To do: Repeat each entry below exactly as it stands.

Excerpted records:
<<<<
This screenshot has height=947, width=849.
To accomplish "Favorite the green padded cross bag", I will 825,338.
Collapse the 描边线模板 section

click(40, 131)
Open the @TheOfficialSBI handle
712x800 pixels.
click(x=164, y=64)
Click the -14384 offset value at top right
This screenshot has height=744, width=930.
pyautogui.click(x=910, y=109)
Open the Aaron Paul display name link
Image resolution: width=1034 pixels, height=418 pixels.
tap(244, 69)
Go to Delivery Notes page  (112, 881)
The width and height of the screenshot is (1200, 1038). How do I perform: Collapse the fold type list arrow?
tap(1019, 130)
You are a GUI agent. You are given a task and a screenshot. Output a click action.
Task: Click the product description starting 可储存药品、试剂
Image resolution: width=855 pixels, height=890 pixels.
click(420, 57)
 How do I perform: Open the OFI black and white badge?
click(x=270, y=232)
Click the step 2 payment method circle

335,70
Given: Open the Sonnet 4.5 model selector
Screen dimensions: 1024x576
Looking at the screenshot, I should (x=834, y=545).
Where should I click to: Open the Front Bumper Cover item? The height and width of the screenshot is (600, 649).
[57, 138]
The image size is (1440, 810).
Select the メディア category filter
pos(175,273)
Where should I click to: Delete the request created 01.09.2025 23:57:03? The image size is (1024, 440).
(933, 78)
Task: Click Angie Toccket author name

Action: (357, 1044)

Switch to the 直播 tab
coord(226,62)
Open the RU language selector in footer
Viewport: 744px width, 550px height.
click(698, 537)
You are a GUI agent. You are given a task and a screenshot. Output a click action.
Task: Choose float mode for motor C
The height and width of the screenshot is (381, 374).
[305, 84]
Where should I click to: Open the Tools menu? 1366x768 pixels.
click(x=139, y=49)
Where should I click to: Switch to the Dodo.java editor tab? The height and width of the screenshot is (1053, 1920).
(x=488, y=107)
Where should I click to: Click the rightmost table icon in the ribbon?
>>>>
Result for this exercise:
This screenshot has height=947, width=849.
To accomplish "Favorite the green padded cross bag", I will 825,338.
Collapse the 描边线模板 section

click(40, 131)
Open the @TheOfficialSBI handle
712x800 pixels.
click(x=164, y=64)
Click the -14384 offset value at top right
This screenshot has height=744, width=930.
pyautogui.click(x=910, y=109)
Open the Aaron Paul display name link
Image resolution: width=1034 pixels, height=418 pixels.
tap(244, 69)
Go to Delivery Notes page  (112, 881)
The width and height of the screenshot is (1200, 1038). How do I perform: Collapse the fold type list arrow?
tap(1019, 130)
You are a GUI agent. You are given a task and a screenshot. Output a click action.
Task: Click the product description starting 可储存药品、试剂
Image resolution: width=855 pixels, height=890 pixels.
click(420, 57)
 How do I perform: Open the OFI black and white badge?
click(x=270, y=232)
Click the step 2 payment method circle

335,70
Given: Open the Sonnet 4.5 model selector
Screen dimensions: 1024x576
Looking at the screenshot, I should (x=834, y=545).
Where should I click to: Open the Front Bumper Cover item? The height and width of the screenshot is (600, 649).
[57, 138]
The image size is (1440, 810).
Select the メディア category filter
pos(175,273)
Where should I click to: Delete the request created 01.09.2025 23:57:03? The image size is (1024, 440).
(933, 78)
Task: Click Angie Toccket author name

Action: (357, 1044)

Switch to the 直播 tab
coord(226,62)
Open the RU language selector in footer
Viewport: 744px width, 550px height.
click(698, 537)
You are a GUI agent. You are given a task and a screenshot. Output a click action.
Task: Choose float mode for motor C
The height and width of the screenshot is (381, 374).
[305, 84]
Where should I click to: Open the Tools menu? 1366x768 pixels.
click(x=139, y=49)
Where should I click to: Switch to the Dodo.java editor tab? The height and width of the screenshot is (1053, 1920).
(x=488, y=107)
Where should I click to: Click the rightmost table icon in the ribbon?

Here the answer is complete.